¿Deseas recibir notificaciones?
Radio
Webcam
Buscar
Obscuro
Link Copiado
A A

¿Cómo deben ser los árbitros de las elecciones?

De la tinta de Arturo Espinosa Silis.

Arturo Espinosa Silis Miércoles 16 De Septiembre, 2020 · 07:00 am
¿Cómo deben ser los árbitros de las elecciones?
En 2021, el INE celebrará las elecciones más grandes en la historia - Foto: Especial

Congruentes y discretos. El Instituto Nacional Electoral (INE) y el Tribunal Electoral del Poder Judicial de la Federación (TEPJF) son los principales árbitros de las elecciones federales en México; el primero es el árbitro que está en el terreno de juego, y el segundo, digamos que es como el VAR, pues revisa las decisiones controvertidas de los silbantes y tiene la última palabra. Ambas autoridades son piezas fundamentales del sistema electoral, su actuación es complementaria y contribuye a que las elecciones sean de mayor calidad.

Por las funciones que desempeñan es natural que tanto el INE como el TEPJF tengan diferencias entre ellos constantemente. Mientras que, el primero, organiza las elecciones y es el primer ejecutor de la ley; el segundo, revisa la actuación del INE a partir de la aplicación e interpretación de la ley. Ambos se encargan de que, tanto partidos políticos, candidatas, candidatos, como cualquier otro actor político e incluso la ciudadanía, ajusten su actuación a los principios y valores democráticos que están previstos a nivel constitucional, que respeten los derechos políticos y electorales, y se apeguen a las reglas que rigen las elecciones.

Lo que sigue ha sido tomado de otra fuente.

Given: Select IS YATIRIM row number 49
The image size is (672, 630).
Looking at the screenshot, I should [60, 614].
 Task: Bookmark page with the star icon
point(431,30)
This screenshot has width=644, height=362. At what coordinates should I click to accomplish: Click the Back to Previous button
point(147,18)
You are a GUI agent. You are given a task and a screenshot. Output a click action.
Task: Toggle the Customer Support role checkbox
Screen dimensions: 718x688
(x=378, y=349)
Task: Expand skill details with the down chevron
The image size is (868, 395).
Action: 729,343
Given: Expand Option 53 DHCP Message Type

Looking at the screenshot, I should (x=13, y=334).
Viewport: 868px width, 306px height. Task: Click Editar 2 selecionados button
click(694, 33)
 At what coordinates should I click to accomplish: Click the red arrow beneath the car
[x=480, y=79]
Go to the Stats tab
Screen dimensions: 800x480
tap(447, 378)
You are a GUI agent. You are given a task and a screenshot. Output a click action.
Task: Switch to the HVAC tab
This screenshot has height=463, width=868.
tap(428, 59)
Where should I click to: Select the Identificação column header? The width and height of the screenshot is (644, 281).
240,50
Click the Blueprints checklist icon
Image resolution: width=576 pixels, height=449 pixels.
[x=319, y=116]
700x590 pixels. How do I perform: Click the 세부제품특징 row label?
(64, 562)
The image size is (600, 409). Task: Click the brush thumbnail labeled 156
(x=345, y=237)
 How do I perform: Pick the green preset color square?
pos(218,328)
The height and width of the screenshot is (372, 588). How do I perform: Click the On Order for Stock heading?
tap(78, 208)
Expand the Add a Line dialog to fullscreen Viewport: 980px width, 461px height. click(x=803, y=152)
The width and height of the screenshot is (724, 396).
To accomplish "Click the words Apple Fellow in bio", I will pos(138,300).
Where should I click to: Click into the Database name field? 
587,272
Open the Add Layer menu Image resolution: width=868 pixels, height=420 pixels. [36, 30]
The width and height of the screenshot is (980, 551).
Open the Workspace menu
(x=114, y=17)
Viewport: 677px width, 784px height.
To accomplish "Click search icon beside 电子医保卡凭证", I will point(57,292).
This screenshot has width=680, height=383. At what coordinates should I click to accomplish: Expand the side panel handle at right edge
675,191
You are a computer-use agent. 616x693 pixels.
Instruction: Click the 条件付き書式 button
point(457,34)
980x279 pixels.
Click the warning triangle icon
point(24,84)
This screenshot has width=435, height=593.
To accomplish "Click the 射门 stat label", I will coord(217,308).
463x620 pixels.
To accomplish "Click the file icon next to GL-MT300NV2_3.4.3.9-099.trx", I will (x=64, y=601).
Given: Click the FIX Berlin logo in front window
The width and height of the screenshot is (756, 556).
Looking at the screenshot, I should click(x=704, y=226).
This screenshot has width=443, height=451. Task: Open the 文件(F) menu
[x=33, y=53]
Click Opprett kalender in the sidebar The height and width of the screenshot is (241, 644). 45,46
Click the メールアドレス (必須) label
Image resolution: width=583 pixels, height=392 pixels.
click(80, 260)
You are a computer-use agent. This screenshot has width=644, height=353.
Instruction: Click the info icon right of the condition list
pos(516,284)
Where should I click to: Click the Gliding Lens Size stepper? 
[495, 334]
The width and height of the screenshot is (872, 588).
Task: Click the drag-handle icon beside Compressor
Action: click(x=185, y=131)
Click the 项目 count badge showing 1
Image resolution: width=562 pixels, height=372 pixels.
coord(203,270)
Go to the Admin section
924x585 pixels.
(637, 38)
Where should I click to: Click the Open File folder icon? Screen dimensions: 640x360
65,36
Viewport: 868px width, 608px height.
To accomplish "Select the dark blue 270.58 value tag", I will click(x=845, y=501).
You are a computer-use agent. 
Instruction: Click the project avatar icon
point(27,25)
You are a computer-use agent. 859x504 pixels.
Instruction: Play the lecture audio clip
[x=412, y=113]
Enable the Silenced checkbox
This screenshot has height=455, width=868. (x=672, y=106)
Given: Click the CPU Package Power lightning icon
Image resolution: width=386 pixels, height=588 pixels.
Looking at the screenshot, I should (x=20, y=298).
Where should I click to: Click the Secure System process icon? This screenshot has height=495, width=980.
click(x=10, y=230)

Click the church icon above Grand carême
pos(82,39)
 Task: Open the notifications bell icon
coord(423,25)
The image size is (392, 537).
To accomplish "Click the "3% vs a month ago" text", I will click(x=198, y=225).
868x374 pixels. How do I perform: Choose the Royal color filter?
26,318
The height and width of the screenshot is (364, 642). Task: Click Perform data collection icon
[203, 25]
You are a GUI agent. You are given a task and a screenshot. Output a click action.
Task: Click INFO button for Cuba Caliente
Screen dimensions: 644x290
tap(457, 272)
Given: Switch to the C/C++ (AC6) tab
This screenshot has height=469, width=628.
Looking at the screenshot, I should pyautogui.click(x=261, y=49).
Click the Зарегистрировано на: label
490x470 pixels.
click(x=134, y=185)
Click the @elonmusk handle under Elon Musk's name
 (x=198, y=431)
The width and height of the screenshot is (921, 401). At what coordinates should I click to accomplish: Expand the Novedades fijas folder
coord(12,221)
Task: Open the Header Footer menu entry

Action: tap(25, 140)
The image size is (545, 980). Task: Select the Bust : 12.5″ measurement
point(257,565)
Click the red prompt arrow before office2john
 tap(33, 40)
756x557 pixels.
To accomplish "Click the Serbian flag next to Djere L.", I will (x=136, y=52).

Dado que sus órganos de máxima dirección y decisión son colegiados, es normal que desde el disenso se construyan los acuerdos necesarios para decidir y resolver los diferentes temas que se requieren atender en las elecciones, los cuales son de naturaleza muy diversa.

En pasados procesos electorales, la constante han sido las diferencias profundas tanto al interior como al exterior de ambos órganos electorales. Al interior del INE, se hicieron patentes las diferencias de criterios entre algunos consejeros y consejeras, las cuales en un inicio se llevaron a la arena pública, aunque después se contuvieron. En el TEPJF, por su parte, la historia ha sido diferente, pues lo que conocemos públicamente hace ver que se trata de un órgano sumamente dividido, desde que se resolvió la elección a la gubernatura en Puebla y se cambió la Presidencia del órgano, es claro que sus integrantes tienen diferencias que son irreconciliables; la lucha por el poder es constante.

En este inicio del proceso electoral se vislumbra una compleja pugna interna por la renovación de la Presidencia en la Sala Superior, en la que podría haber reelección o la llegada de algún nuevo o nueva integrante para encabezar el órgano jurisdiccional de cara al proceso electoral.

Las diferencias externas también son visibles, y en ello, me refiero a que entre el INE y el TEPJF ha habido importantes desacuerdos en criterios como con los lineamientos denominados de «cancha pareja», la candidatura presidencial del Bronco o las sanciones por la creación y manejo del fideicomiso «Por los demás», conformado por Morena, entre algunos casos.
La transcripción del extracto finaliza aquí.